L’angoscia, la rabbia, la paura e il dolore, che questa assurda storia infonde, contemplano una ricerca insoluta che non torva risposte, ma spinge violentemente a riflettere sulla natura umana e su alcune delle circostanze in cui essa è più messa alla prova.
Eddington
Noto per i suoi horror psicologici, come Hereditary (2018), Ari Aster, per la prima volta in concorso a Cannes, propone questa volta un western contemporaneo interpretato da Joaquin Phoenix, Emma Stone, Pedro Pascal e Austin Butler. Nel pieno del lockdown pandemico, Aster narra una storia che riflette sulle tensioni sociali, sulle teorie del complotto e sulle false verità che imperversano nelle bolle di ogni utente della rete e costringono ogni persona ad un involontario quanto inconsapevole isolamento.
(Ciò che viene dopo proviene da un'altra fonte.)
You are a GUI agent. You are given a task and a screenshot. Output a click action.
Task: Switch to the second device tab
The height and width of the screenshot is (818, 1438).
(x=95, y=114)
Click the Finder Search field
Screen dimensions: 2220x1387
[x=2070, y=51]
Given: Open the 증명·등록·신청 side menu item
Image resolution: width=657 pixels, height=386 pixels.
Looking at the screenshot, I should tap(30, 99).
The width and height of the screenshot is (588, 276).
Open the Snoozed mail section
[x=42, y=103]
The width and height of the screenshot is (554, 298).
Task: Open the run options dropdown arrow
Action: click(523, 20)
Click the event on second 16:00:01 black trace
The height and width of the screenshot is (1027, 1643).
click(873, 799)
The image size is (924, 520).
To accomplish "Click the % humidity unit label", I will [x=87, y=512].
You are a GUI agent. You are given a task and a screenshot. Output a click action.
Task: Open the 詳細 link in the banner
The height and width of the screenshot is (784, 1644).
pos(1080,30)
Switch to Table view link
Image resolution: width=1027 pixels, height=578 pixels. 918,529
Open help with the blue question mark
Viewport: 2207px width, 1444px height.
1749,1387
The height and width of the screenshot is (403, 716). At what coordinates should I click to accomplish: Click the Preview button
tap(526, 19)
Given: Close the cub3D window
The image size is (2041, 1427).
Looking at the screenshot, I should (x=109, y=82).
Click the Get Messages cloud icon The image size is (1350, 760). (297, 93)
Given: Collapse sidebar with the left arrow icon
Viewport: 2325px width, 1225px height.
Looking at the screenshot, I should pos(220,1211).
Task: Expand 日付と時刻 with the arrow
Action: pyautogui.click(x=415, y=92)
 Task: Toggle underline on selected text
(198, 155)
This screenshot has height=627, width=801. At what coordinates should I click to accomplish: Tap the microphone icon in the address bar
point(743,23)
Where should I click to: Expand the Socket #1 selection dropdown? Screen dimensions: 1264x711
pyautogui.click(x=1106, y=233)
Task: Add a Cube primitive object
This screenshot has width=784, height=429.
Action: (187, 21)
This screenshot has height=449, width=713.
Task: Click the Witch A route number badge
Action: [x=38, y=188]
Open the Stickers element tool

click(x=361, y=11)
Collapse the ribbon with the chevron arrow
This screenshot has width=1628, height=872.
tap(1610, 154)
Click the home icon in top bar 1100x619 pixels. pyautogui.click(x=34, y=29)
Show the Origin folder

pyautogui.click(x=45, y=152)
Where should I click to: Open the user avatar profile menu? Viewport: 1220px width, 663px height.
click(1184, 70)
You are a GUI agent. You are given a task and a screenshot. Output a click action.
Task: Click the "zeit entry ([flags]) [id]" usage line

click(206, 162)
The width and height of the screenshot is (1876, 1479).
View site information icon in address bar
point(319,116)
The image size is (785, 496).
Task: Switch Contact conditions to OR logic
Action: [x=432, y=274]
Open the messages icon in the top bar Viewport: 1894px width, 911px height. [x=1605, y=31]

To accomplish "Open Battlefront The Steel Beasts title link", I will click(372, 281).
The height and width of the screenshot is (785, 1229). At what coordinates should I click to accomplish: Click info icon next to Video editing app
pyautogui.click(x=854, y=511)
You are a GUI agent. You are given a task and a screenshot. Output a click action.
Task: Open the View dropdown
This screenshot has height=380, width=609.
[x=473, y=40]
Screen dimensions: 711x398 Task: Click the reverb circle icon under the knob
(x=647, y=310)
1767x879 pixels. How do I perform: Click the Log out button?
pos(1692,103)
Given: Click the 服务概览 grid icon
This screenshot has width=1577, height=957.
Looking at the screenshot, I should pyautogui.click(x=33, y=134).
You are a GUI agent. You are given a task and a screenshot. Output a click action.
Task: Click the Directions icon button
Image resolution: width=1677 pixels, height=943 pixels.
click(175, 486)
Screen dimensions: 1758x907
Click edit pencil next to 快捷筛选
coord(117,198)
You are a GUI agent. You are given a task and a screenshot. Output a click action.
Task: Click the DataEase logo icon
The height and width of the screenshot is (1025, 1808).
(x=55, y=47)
Ambientato in una piccola città del New Mexico nel maggio del 2020, nel pieno del lockdown pandemico, Eddington segue la storia di Joe Cross (Joaquin Phoenix), sceriffo locale, apertamente schierato contro il carismatico sindaco Ted Garcia (Pedro Pascal). Una serie di eventi fuori controllo espongono Joe al pressante giudizio della sua comunità e di sua moglie Louise (Emma Stone), in una caotica escalation fatta di video virali sui social, bizzarre manifestazioni e liti, fino a quando la situazione degenera pericolosamente in maniera sempre più incontenibile e surreale.
Eddington è probabilmente il film che più di questi si inserisce in un discorso apertamente politico. Quella di Ari Aster si manifesta come una sarcastica, divertente e spietata critica all’influenza dei social sulle persone con la annessa manipolazione della realtà e l’isolamento relazionale che ne consegue.
In questa guerra delle idee in cui tutti sono gli uni contro gli altri persi in un caotico affollarsi di idee e di fake news, Eddington si pone come perfetta critica dell’assurda e imprevedibile opera del governo ora diretto da Donald Trump.